PROBLEM REQUIREMENTS
The first line of the entries through the line bearing "23 (63, 2550)": copy these lines exactly and return nothing else.

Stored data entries

━━━━

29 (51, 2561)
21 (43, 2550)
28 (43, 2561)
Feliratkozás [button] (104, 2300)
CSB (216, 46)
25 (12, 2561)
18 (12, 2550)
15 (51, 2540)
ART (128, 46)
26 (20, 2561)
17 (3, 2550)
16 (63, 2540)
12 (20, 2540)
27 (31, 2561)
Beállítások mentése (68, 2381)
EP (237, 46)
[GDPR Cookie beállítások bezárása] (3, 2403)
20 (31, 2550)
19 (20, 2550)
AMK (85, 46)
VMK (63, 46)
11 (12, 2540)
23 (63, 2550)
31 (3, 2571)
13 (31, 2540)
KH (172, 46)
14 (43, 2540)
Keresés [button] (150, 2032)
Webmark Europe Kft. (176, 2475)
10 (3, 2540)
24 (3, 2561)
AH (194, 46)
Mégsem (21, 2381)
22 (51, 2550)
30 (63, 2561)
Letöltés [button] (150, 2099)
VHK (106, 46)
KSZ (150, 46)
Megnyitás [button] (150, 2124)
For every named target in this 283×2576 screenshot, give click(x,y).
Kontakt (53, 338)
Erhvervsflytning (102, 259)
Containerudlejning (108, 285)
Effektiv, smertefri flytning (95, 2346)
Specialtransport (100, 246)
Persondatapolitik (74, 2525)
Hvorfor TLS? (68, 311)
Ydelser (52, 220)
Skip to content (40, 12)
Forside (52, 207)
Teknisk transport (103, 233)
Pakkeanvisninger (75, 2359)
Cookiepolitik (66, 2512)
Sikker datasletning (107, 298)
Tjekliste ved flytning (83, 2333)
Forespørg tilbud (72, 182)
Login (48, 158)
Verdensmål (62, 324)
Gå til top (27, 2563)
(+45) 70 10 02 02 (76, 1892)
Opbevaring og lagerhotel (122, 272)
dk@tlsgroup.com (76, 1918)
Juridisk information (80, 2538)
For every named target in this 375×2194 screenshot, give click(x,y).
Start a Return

━━━━

SOLUTION
29 (51, 2561)
21 (43, 2550)
28 (43, 2561)
Feliratkozás [button] (104, 2300)
CSB (216, 46)
25 (12, 2561)
18 (12, 2550)
15 (51, 2540)
ART (128, 46)
26 (20, 2561)
17 (3, 2550)
16 (63, 2540)
12 (20, 2540)
27 (31, 2561)
Beállítások mentése (68, 2381)
EP (237, 46)
[GDPR Cookie beállítások bezárása] (3, 2403)
20 (31, 2550)
19 (20, 2550)
AMK (85, 46)
VMK (63, 46)
11 (12, 2540)
23 (63, 2550)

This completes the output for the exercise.